Dr Christopher J Gore, the head of physiology at the Australian Institute of Sport, told Usada the likelihood of these blood values "occurring naturally was less than one in a million".
"Whether you call those results his biological passport or not is just semantics - his blood values during the 2009 Tour were consistent with having received blood transfusions," said Ashenden, who resigned from the UCI's expert group on biological passports last year because he refused to sign an agreement that would have prevented him from talking publicly about doping for eight years.

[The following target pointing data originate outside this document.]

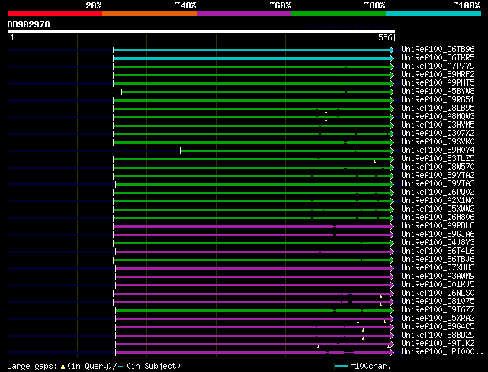The width and height of the screenshot is (488, 372).
Task: Click the white query sequence ruler bar
Action: click(201, 31)
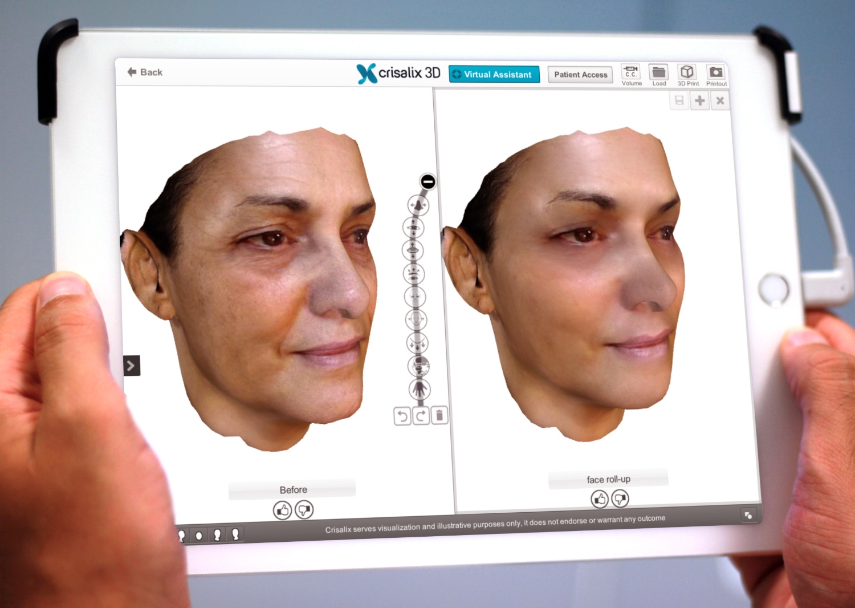
Task: Delete simulation with the trash icon
Action: click(439, 416)
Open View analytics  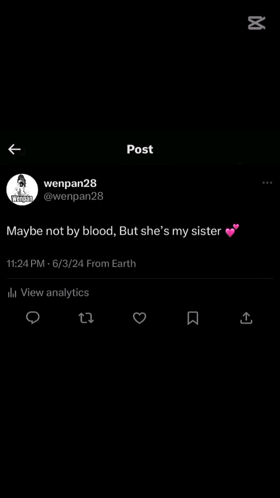tap(54, 292)
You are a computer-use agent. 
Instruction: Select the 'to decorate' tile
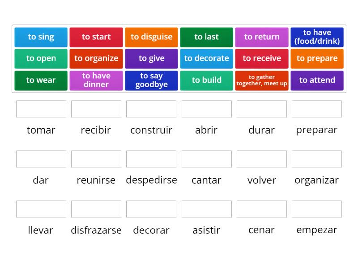tap(206, 59)
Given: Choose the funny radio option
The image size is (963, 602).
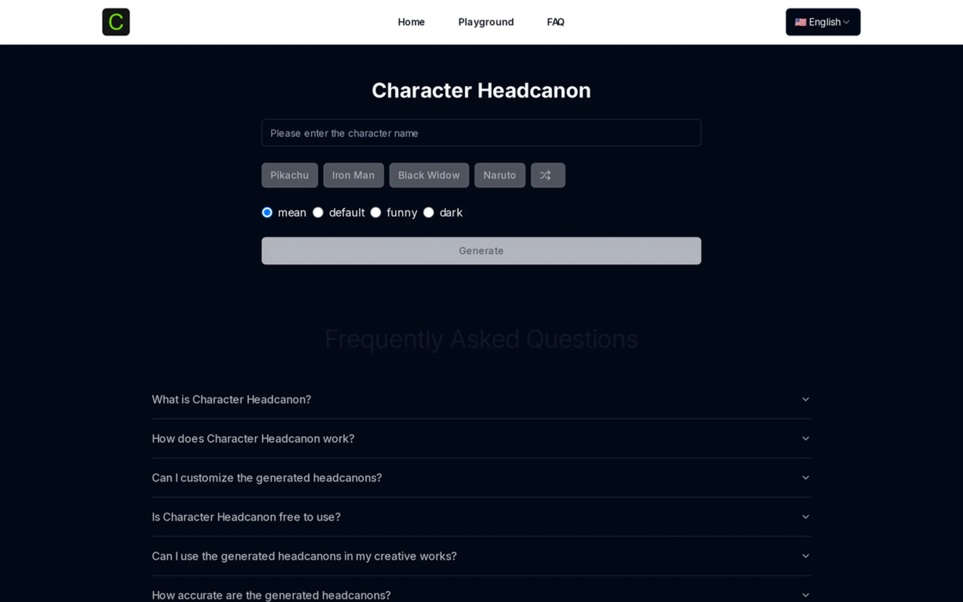Looking at the screenshot, I should click(376, 213).
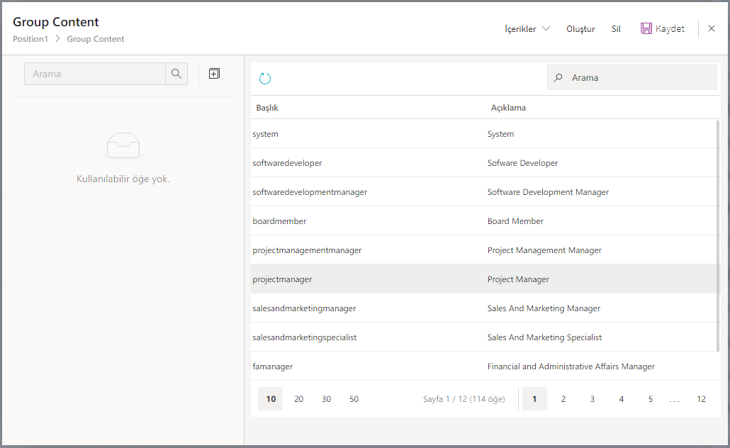This screenshot has width=730, height=448.
Task: Click the magnifier search button in left panel
Action: pyautogui.click(x=176, y=74)
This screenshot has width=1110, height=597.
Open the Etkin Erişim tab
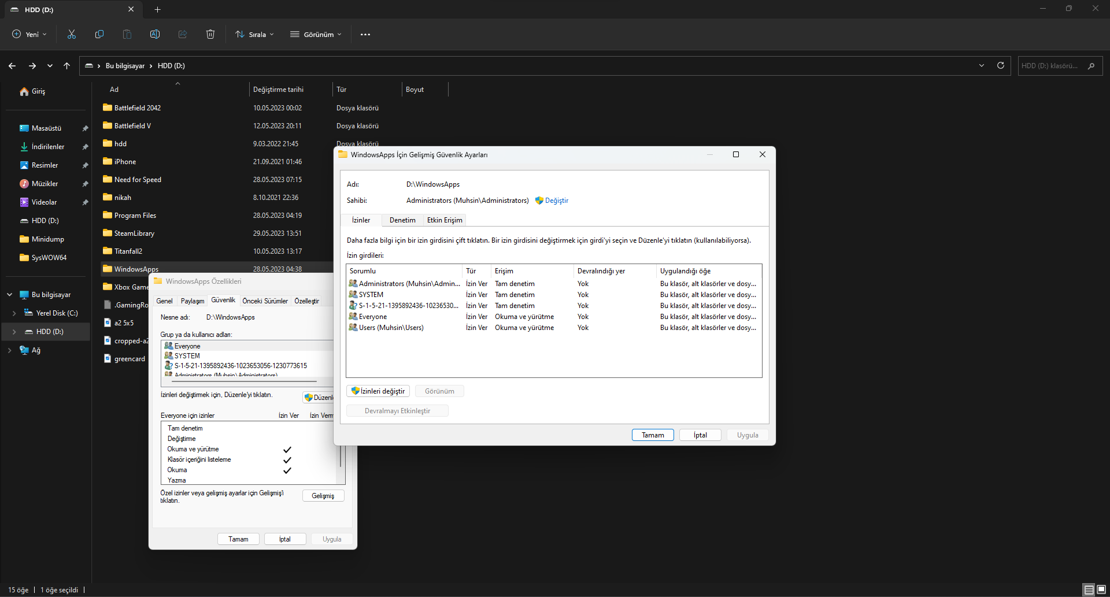(445, 220)
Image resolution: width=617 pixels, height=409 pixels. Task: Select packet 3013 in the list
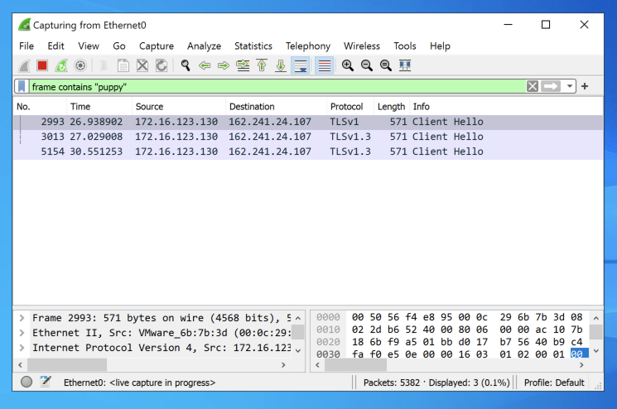point(248,137)
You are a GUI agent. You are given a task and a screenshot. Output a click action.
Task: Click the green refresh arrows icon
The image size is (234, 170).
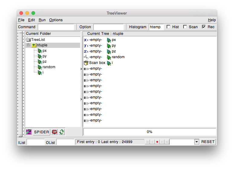[62, 132]
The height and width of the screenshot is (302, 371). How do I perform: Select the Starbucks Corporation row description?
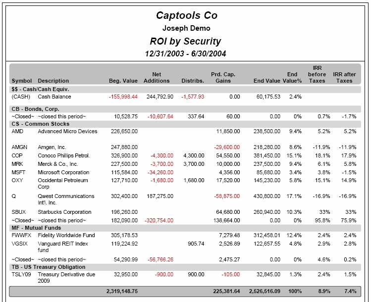(x=64, y=212)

Ashenden went on to explain that the review of blood results is done on a step-by-step basis, with the testers being unaware of the rider's identity, or his or her competition schedule.
"If Armstrong had not been racing his results would have been normal. It was only the fact that he was racing, which should dilute blood levels, that his flat-line results become suspicious," he said.
Wiggins 'sad and angry' at Armstrong
Usada, of course, knew Armstrong's schedule when it reviewed his results, Ashenden added.
One man who will not be surprised to hear this rejection of Armstrong's claim of innocence in 2009 is the man who was narrowly beaten on to the podium in Paris by him, Team Sky's Sir Bradley Wiggins.
"I don't believe him, no. I think he's hanging on to that third place (which has now been taken away and given to Wiggins by the UCI), because without it he's really got nothing," the 2012 Tour de France champion said.
"I was very close to him in that Tour - in a physical sense, on the bike, watching his body language each day on the climbs - and I remember a broken man at the top of Verbier, when he couldn't respond to the attacks, and a week later, on Ventoux, he was a different bike rider."
Wiggins beat Armstrong by 29 seconds in that 15th stage to Verbier - a performance that seemed set to give British cycling what would have been its first podium finish at the Tour - only to lose 21 seconds in the 21st stage up Mont Ventoux.
"I just don't believe (Armstrong) anymore," added Wiggins.